Exactly, which is what I tried to argue six years ago - before Bush stole the election of 2000 - but was shot down by a committee of quantitative American researchers at the University of Tennessee, Knoxville, in the Ph.D. program.
I'll have more to say about this once I get my hands on the book on Monday. For now, the full title of the book is Fooled Again: How the Right Stole the 2004 Election and Why They'll Steal the Next One Too (Unless We Stop Them).
Here's an excerpt from the C-SPAN blurb.
Mark Crispin Miller argues that the outcome of the 2004 election, in many states including Ohio, was manipulated to favor George Bush and the Republican party. He discusses the evidence he has for this charge and talks about the reaction that Sen. John Kerry had when presented with the evidence.
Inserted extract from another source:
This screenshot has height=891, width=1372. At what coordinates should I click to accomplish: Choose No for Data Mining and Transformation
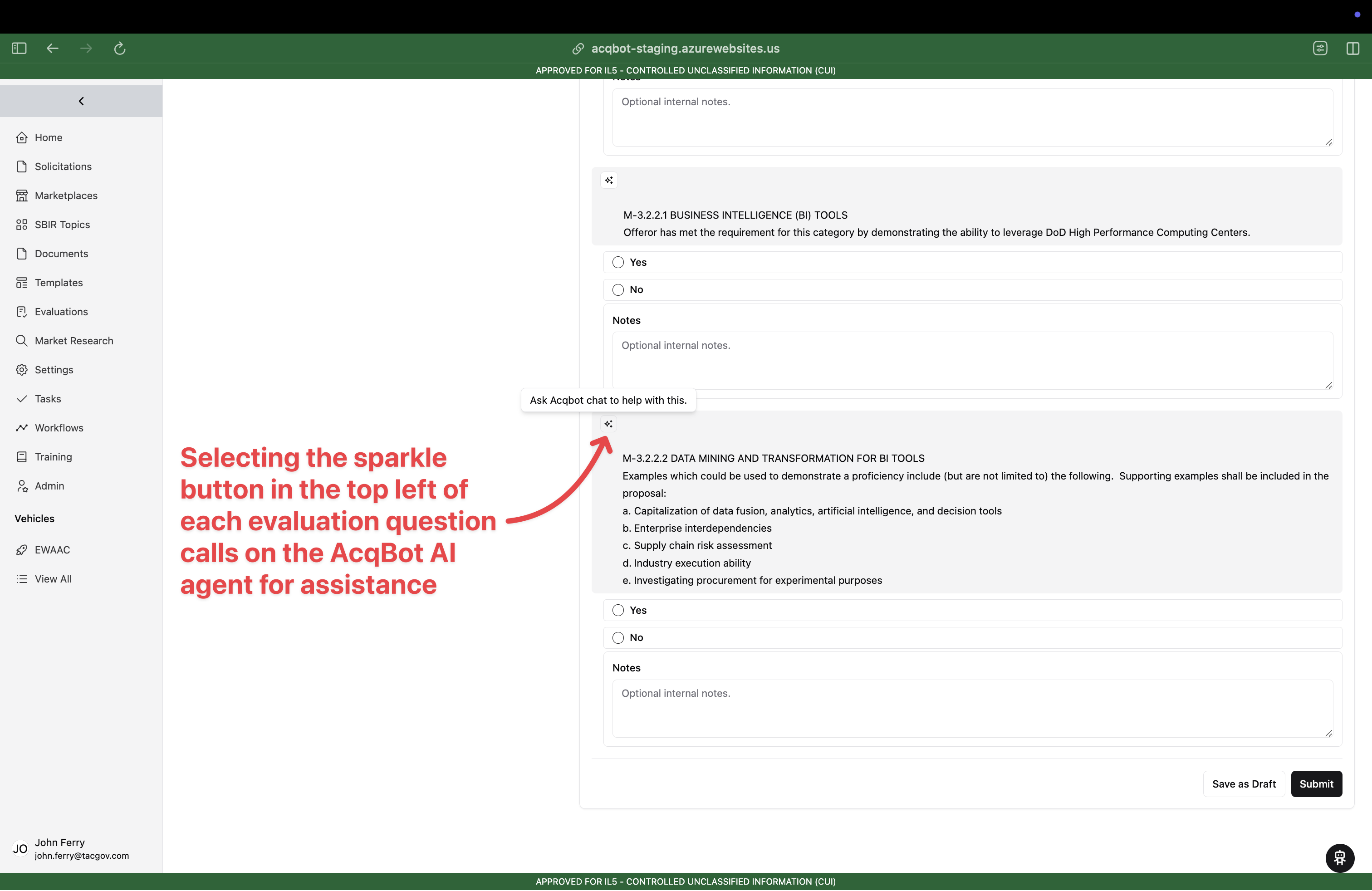618,638
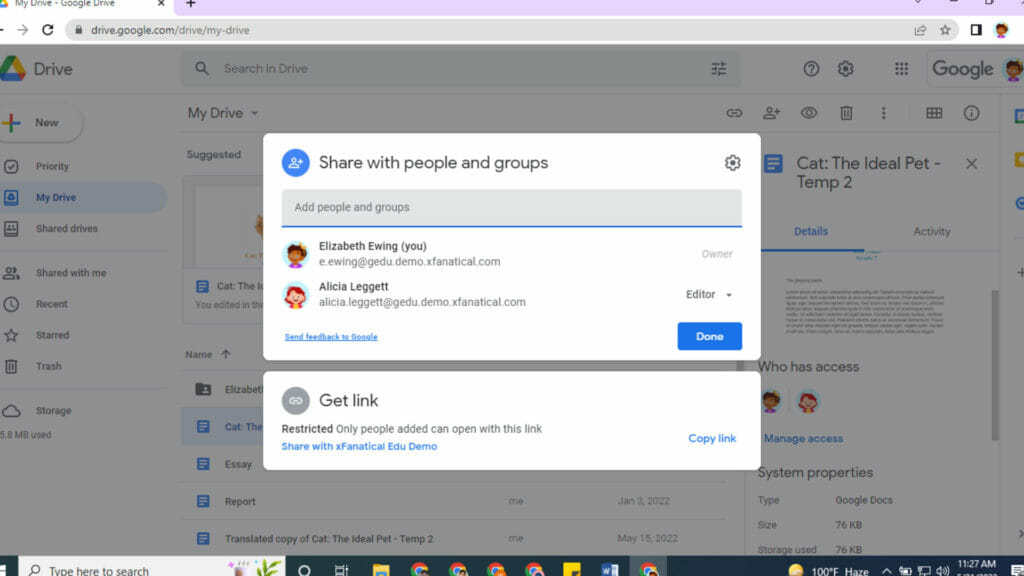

Professor Miller also argues that the Republican party has been taken over by religious fundamentalists who see their opponents as evil and whose ultimate goal is to bring about Armageddon.
Mark Crispin Miller is a professor in the Culture and Communications department at New York University. He is the author of several books, including The Bush Dyslexicon: Observations on a National Disorder and Cruel and Unusual: Bush/Cheney's New World Order.
For more on Professor Miller and his work, visit his blog, News From Underground.
Watch the show if you get a chance. And/or back order the book from Powell's Books.
 | | E.O. Wilson |
The natural world is dissolving around us.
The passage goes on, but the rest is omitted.